Leadership Structure Begins to Fade

Many founders communicate expectations clearly in conversation. Time is taken to explain instructions. Guidance is given in meetings and issues are addressed as they arise. For a while this appears sufficient. Yet spoken expectations have limits. They rely on memory, interpretation and context that may not be shared equally by everyone involved.

Over time, the same instruction can begin to mean slightly different things to different individuals.
Writing expectations down changes that dynamic. Documentation creates a reference point that can be revisited whenever uncertainty arises. It supports owner-operators who are still developing their management approach and reduces the need for repeated explanation.

More importantly, it removes the pressure from relationships to maintain structural clarity. The expectation no longer lives in someone’s recollection of a conversation. It lives within the organisation itself.
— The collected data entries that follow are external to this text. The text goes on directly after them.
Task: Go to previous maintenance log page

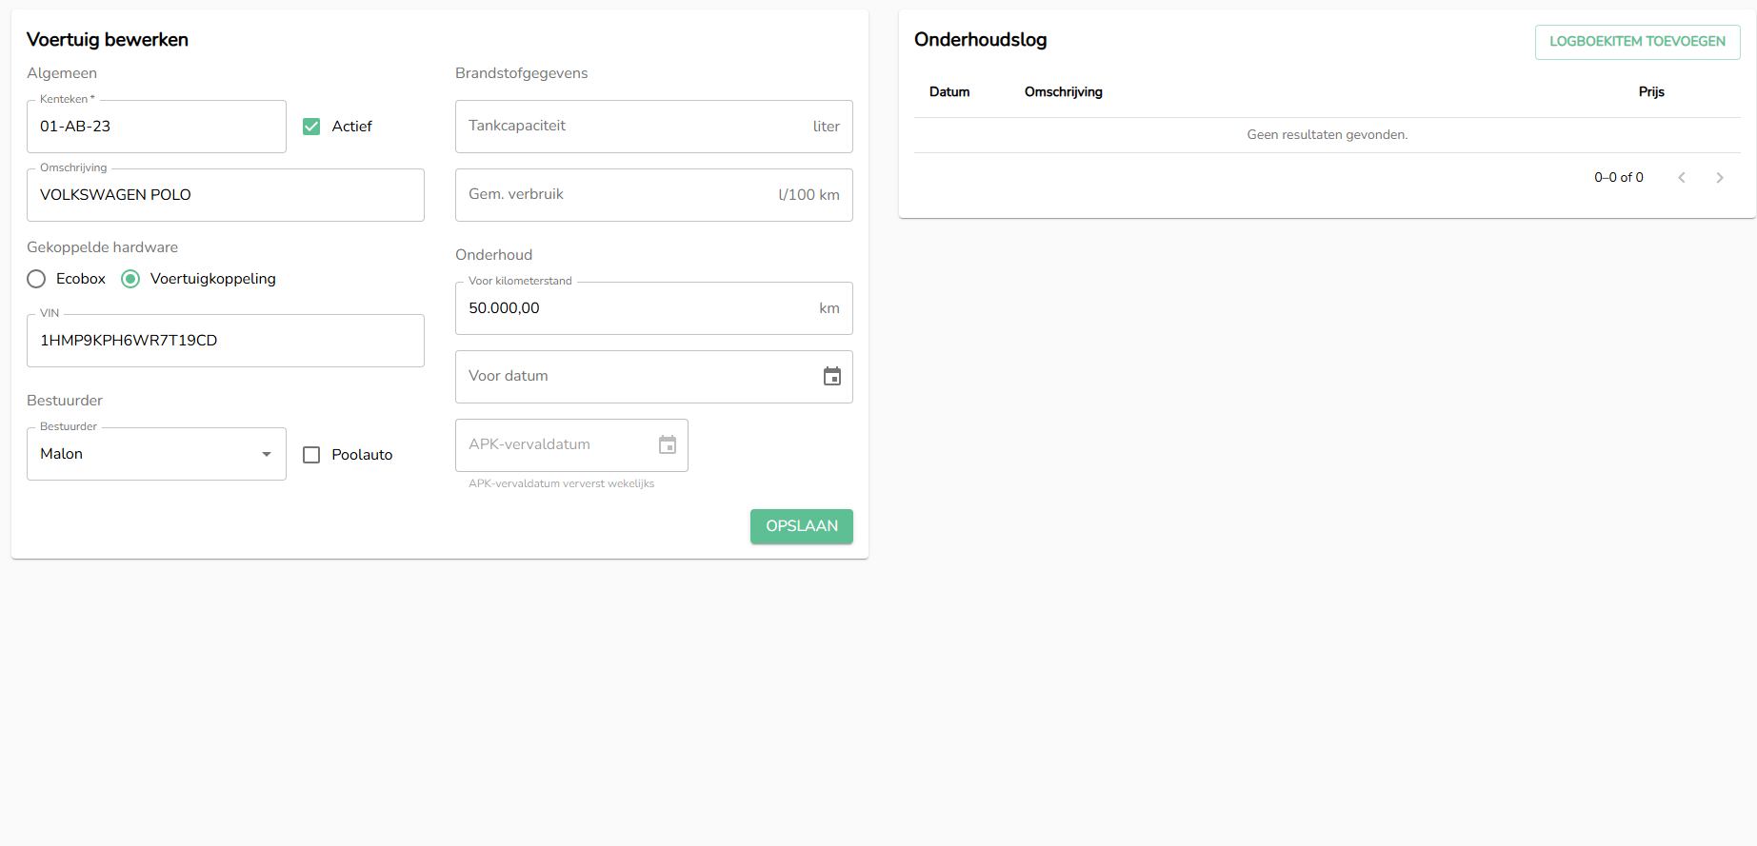Action: [x=1681, y=178]
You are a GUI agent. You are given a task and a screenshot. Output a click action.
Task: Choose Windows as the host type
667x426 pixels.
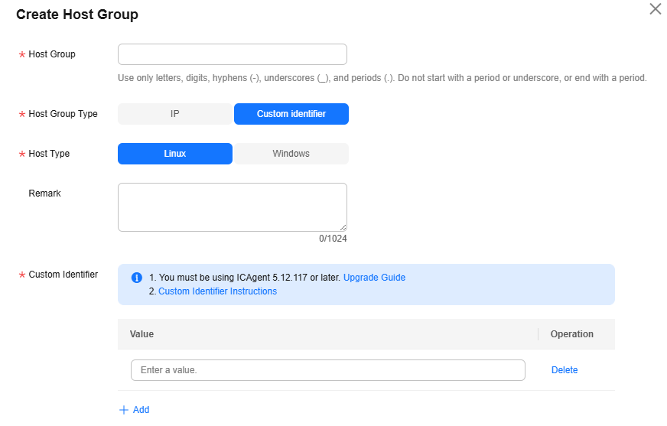tap(291, 154)
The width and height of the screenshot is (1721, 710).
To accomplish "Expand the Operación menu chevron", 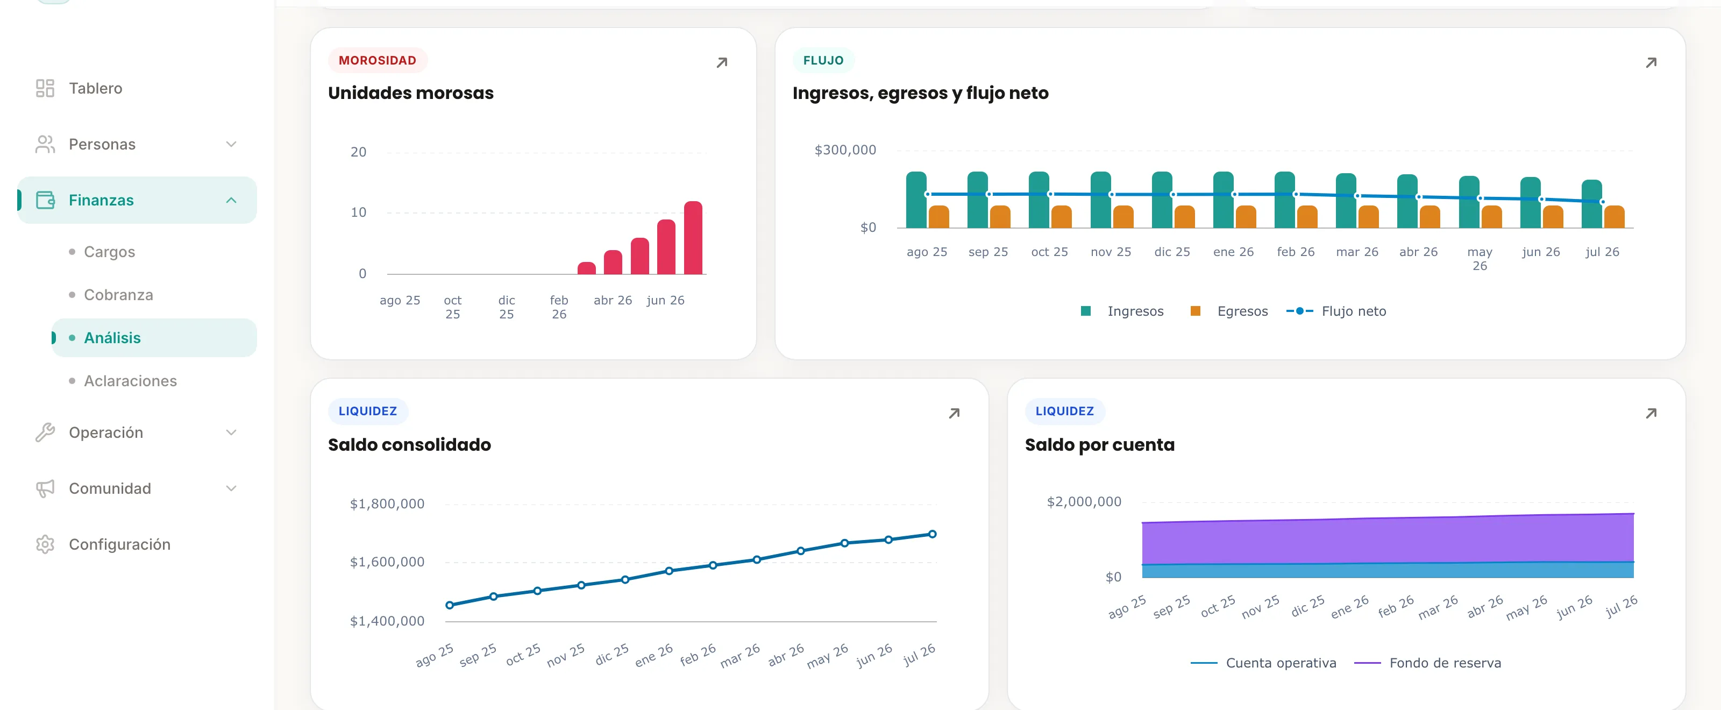I will pos(231,432).
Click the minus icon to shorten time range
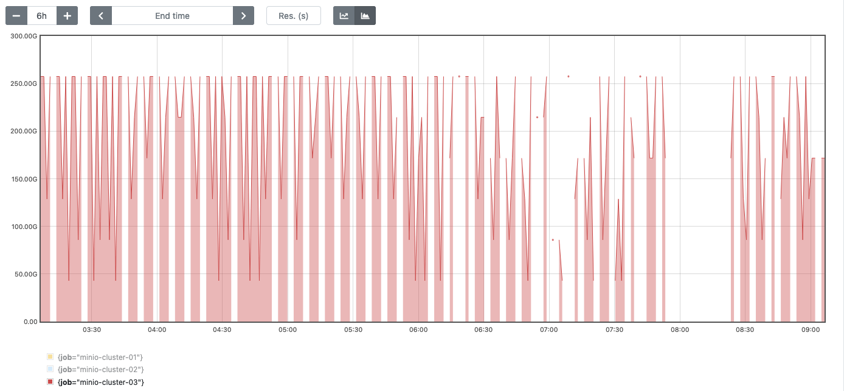The width and height of the screenshot is (844, 391). click(16, 15)
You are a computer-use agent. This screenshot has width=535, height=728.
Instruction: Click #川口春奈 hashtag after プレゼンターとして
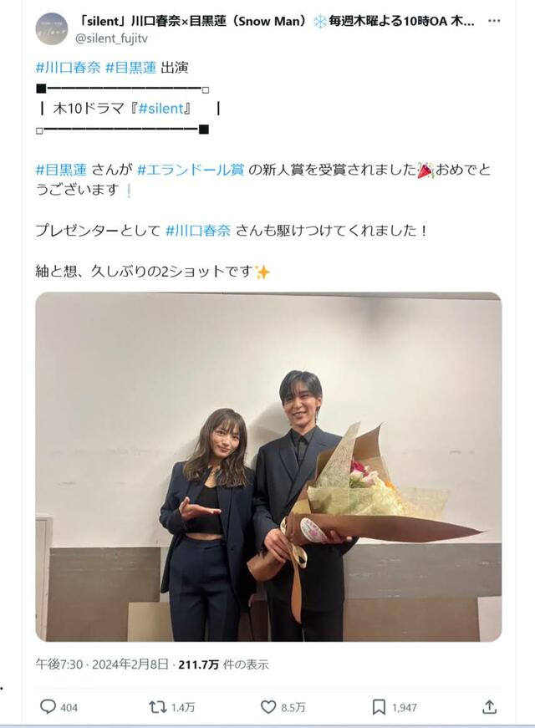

Structure Protects Both Leadership and Friendship

Policies and procedures are often misunderstood. They are viewed as administrative burdens or restrictions placed upon individuals. In reality, their role is far simpler.

“They protect clarity."

When expectations are visible and consistently applied, decisions feel predictable rather than personal. Authority becomes steadier because guidance exists beyond the leader’s presence. When friendships naturally form within a workplace, they are no longer responsible for navigating operational uncertainty.
 
Structure allows relationships to remain human without carrying the weight of organisational order.

If this Insight has surfaced questions about leadership decisions, workplace boundaries or the structure guiding how a business operates, the private mailing list is where those reflections continue.

Policies Form the Roots of the Business

Policies and procedures sit beneath the visible activity of a business, much like roots beneath the surface of soil. They hold the foundations of the business firm, while leadership forms the canopy that guides direction. Culture grows between these two layers, shaped by both leadership behaviour and structural clarity.
 
Where the roots remain strong, the internal community moves with steadiness. Individuals understand how decisions are made, what is expected of them and where they fit with their own contributions.
 
When those roots are absent or neglected, the business begins compensating through personality, proximity and interpretation. It’s the introduction of noise that throws the rhythm out of sync.

The Evolution of a Simple Idea

Earlier reflections on this subject described these expectations as “HouseRules”. The principle was straightforward. Businesses function more smoothly when clarity is built into the way they operate.
 
My continued work alongside founders and leadership teams revealed that the rules themselves were only part of the picture. Leadership behaviour, workplace culture and policies were interacting constantly, shaping the conditions in which businesses either struggled or steadied.
 
What began as a conversation about rules gradually revealed something broader.

“Businesses operate as ecosystems."

Leadership decisions influence culture. Policies provide structure. Culture responds to both. When these elements move in alignment, clarity becomes easier to maintain.

Where Leadership Responsibility Sits

The boss–friend dilemma has existed for as long as businesses have employed people they trust. Friendship itself is rarely the problem. The confusion begins when relationships replace structure.
 
Leadership carries the responsibility to ensure that expectations are clear, visible and consistently applied. Policies and procedures form the root system that supports this clarity, allowing culture and relationships to develop without absorbing structural tension.

Where that foundation is maintained carefully, businesses no longer rely on personality to maintain order. They operate with steadiness until the moment leadership recognises the change. The hum of the business is no longer something hoped for. It is visible in the way people work and audible in the rhythm of decisions.